A la COP28 de Dubái asistieron casi dos mil 500 cabilderos de combustibles fósiles, mientras que en esta COP29, que ayer inició su segunda semana de negociaciones —por cierto, con más peros que avances—, hay mil 773 lobbystas, que superan a las delegaciones de los países más vulnerables y al personal de casi todos los Estados presentes.
Además, dicen, se necesita pasar de la negociación a la implementación, “lo cual permitirá cumplir con los compromisos acordados y garantizar la urgente transición energética y la eliminación gradual de la energía fósil”.
Así, son siete propuestas de los firmantes: 1) Mejorar el proceso de selección de las presidencias de la COP. 2) Agilizar la labor para lograr mayor velocidad y escala. 3) Mejorar la implementación y la rendición de cuentas. 4) Garantizar un seguimiento sólido del financiamiento climático. 5) Amplificar la voz de la ciencia autorizada. 6) Reconocer las interdependencias entre la pobreza, la desigualdad y la inestabilidad planetaria. 7) Mejorar la representación equitativa.
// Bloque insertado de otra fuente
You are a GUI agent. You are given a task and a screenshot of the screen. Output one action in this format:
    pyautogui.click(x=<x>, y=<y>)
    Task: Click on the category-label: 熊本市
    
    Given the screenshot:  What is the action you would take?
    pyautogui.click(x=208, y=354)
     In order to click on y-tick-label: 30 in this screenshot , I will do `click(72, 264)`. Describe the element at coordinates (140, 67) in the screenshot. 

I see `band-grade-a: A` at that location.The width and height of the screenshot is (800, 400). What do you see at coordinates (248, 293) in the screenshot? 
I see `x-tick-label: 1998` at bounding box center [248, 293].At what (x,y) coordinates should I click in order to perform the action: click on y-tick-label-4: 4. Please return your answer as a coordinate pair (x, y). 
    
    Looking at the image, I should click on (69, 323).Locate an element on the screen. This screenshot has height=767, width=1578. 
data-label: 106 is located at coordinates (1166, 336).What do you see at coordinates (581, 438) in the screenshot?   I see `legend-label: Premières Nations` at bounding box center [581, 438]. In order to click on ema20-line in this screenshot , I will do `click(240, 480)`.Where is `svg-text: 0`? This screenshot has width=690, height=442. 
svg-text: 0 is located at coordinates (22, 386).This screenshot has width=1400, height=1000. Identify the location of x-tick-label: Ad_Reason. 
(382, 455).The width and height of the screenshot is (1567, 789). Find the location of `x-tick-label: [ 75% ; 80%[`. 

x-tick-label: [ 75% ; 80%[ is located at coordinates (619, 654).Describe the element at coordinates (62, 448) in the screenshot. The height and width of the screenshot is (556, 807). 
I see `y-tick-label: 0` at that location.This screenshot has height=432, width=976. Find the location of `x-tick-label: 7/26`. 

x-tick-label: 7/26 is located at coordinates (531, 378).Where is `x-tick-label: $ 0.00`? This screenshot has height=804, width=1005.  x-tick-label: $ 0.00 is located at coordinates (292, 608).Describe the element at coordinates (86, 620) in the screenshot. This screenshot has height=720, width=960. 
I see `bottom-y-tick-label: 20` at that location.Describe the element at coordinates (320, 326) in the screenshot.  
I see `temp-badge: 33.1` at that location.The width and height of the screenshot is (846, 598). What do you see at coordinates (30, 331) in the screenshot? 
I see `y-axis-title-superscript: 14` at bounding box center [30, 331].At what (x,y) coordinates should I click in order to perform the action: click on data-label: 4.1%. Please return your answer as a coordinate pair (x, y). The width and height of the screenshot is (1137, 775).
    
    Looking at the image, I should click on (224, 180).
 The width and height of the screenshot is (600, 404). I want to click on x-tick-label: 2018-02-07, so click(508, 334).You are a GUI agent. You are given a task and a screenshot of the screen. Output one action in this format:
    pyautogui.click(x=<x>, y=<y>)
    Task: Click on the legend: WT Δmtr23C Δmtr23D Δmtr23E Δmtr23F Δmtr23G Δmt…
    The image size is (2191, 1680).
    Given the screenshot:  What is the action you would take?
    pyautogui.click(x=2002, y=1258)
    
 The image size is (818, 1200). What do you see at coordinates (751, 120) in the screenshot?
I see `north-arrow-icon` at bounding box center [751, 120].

No se ve el fin de las cumbres climáticas, que si bien han tenido logros importantes como el histórico Acuerdo de París, persisten procesos de negociación climática poco eficaces, opacos y de ambición insuficiente.
Aún es temprano para realizar un balance de la COP29, pero mantener viva la esperanza de un mundo más sostenible y resiliente es frágil.
No sólo el elefante está en la sala, también el cinismo y la hipocresía.